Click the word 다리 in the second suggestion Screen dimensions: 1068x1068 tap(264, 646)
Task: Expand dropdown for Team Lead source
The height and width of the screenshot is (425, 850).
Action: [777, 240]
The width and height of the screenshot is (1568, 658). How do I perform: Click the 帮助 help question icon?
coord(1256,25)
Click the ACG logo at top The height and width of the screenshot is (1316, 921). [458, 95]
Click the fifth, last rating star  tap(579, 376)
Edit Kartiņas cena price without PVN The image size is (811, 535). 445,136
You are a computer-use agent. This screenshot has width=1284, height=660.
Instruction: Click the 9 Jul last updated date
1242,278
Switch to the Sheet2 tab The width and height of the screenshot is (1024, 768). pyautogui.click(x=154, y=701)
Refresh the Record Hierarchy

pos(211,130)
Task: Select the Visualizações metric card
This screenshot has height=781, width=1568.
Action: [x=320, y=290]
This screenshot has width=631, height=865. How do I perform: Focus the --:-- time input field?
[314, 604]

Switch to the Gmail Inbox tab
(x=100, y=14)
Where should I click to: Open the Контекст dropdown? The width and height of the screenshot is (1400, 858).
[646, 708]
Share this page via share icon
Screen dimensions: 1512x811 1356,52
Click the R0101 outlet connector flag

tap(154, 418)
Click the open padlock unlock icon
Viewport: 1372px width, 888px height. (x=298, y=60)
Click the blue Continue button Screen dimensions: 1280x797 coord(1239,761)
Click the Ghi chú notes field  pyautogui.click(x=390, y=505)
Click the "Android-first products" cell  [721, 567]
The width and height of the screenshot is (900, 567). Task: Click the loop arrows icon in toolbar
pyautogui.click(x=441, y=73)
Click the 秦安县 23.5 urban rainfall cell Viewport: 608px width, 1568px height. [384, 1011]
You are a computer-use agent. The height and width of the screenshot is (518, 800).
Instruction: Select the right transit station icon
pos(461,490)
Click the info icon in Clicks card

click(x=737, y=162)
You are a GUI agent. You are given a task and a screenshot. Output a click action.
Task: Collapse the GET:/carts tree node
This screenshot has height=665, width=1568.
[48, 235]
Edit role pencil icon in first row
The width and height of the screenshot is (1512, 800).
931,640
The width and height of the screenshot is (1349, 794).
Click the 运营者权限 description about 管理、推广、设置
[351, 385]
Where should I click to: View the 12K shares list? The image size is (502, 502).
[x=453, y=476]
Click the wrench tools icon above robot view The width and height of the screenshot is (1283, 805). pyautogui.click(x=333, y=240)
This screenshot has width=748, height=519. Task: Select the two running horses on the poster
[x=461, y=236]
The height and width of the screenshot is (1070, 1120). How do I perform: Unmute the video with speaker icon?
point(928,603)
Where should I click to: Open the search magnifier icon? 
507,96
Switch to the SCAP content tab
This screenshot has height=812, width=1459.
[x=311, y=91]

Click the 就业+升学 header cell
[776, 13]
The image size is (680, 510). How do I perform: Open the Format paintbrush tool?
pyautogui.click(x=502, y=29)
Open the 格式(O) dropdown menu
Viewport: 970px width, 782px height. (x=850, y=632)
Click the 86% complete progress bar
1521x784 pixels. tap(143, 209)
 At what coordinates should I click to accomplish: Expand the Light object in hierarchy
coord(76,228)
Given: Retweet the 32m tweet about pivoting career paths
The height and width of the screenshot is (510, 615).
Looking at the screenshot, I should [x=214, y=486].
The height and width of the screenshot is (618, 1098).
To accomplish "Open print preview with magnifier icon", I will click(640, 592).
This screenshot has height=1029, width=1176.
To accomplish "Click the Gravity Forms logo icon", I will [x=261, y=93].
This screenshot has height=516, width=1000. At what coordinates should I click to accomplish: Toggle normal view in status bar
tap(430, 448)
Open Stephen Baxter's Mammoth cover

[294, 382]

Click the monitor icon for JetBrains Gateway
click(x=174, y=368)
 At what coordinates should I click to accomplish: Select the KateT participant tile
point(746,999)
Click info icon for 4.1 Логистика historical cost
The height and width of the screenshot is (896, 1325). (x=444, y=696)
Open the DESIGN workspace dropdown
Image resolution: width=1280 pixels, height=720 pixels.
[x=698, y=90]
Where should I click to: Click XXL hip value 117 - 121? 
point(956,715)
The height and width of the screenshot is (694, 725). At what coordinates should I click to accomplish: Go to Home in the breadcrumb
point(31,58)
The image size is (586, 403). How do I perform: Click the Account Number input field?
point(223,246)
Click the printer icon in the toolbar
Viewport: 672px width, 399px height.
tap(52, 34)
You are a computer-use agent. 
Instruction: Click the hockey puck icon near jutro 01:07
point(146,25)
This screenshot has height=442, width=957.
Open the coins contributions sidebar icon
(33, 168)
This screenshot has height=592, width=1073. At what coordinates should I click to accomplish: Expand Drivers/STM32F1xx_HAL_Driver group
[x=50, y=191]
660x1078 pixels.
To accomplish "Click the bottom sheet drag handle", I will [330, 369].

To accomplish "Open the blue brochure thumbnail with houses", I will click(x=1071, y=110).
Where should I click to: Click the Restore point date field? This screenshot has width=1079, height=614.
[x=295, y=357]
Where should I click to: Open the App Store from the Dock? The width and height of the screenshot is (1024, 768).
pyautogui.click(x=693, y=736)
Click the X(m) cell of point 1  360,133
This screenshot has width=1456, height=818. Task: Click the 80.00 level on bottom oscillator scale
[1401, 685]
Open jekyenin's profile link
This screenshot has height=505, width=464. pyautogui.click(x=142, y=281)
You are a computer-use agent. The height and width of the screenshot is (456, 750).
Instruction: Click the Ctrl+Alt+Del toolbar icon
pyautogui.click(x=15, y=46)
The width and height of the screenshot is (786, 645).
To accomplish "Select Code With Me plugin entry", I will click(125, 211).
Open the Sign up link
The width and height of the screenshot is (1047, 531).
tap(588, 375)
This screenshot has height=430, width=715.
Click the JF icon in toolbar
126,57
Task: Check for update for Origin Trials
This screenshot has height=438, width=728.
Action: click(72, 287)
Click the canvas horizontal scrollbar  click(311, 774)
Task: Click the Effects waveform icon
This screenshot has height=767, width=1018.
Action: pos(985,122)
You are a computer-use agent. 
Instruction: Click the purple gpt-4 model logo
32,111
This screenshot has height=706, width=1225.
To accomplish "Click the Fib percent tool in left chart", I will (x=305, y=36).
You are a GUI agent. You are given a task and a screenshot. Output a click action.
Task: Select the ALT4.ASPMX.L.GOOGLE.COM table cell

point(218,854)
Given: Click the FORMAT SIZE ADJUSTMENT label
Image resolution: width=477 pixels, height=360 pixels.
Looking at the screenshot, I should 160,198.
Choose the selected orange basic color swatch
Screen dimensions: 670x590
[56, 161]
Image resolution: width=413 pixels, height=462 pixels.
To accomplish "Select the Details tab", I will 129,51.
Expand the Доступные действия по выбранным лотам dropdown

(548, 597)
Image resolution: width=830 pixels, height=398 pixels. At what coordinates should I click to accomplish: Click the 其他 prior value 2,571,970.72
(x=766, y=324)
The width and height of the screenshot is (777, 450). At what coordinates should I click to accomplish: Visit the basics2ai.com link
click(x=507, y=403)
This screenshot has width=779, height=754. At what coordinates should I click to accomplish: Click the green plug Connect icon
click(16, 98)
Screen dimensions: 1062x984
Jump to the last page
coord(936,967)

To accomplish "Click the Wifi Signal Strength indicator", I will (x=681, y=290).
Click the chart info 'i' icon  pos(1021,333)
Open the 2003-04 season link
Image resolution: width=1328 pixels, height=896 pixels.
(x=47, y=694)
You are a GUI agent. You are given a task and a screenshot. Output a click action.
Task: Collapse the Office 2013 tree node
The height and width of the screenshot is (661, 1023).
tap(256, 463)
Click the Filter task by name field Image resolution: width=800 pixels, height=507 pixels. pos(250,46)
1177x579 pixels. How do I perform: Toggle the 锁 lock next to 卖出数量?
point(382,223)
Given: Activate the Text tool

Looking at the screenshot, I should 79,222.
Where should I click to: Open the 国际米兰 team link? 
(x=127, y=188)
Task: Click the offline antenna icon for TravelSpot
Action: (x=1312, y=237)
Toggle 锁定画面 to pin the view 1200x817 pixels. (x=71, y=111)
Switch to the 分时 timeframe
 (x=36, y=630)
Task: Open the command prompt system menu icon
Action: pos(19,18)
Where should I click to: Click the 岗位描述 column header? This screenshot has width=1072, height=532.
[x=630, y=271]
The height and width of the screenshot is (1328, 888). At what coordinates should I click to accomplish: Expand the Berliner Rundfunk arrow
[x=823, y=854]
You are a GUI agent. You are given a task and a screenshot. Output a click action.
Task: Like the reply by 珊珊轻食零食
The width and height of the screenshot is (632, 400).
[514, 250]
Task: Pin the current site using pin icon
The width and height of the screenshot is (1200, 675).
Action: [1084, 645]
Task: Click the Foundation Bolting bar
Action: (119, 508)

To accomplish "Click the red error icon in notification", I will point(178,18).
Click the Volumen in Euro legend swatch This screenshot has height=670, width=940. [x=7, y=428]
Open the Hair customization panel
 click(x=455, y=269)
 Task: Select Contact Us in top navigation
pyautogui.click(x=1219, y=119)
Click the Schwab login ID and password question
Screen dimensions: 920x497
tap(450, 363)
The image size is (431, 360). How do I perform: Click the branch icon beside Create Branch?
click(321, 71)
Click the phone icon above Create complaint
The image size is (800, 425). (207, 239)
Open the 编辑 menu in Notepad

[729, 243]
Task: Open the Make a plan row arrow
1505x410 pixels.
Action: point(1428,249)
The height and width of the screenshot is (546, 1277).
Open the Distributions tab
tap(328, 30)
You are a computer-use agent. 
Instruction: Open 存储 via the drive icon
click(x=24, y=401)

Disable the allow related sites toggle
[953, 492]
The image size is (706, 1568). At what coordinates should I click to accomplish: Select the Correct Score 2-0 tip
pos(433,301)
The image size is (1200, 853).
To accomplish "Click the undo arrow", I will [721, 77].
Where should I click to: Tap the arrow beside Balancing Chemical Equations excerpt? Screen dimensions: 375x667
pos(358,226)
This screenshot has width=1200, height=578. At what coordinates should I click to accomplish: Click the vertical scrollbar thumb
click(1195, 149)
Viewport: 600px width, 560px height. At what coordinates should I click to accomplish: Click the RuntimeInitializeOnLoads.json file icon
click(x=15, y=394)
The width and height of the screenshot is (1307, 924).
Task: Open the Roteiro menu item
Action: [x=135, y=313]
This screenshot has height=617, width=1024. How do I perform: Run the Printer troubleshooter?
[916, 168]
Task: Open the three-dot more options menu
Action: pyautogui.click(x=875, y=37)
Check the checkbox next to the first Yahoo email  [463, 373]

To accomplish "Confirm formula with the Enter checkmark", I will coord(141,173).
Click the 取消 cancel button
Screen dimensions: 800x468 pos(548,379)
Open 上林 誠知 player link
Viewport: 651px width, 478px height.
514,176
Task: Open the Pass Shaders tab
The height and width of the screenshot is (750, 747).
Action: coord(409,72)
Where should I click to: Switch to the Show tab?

----

=== Action item ===
Please report every line among the entries that includes "will".

=== Response area ===
To accomplish "Open print preview with magnifier icon", I will click(640, 592).
To accomplish "Click the Gravity Forms logo icon", I will [x=261, y=93].
To accomplish "Click the bottom sheet drag handle", I will [330, 369].
To accomplish "Open the blue brochure thumbnail with houses", I will click(x=1071, y=110).
To accomplish "Select Code With Me plugin entry", I will click(125, 211).
To accomplish "Click the Fib percent tool in left chart", I will (x=305, y=36).
To accomplish "Select the Details tab", I will 129,51.
To accomplish "Click the Wifi Signal Strength indicator", I will (x=681, y=290).
To accomplish "Click the red error icon in notification", I will point(178,18).
To accomplish "Click the undo arrow", I will [721, 77].
To accomplish "Confirm formula with the Enter checkmark", I will coord(141,173).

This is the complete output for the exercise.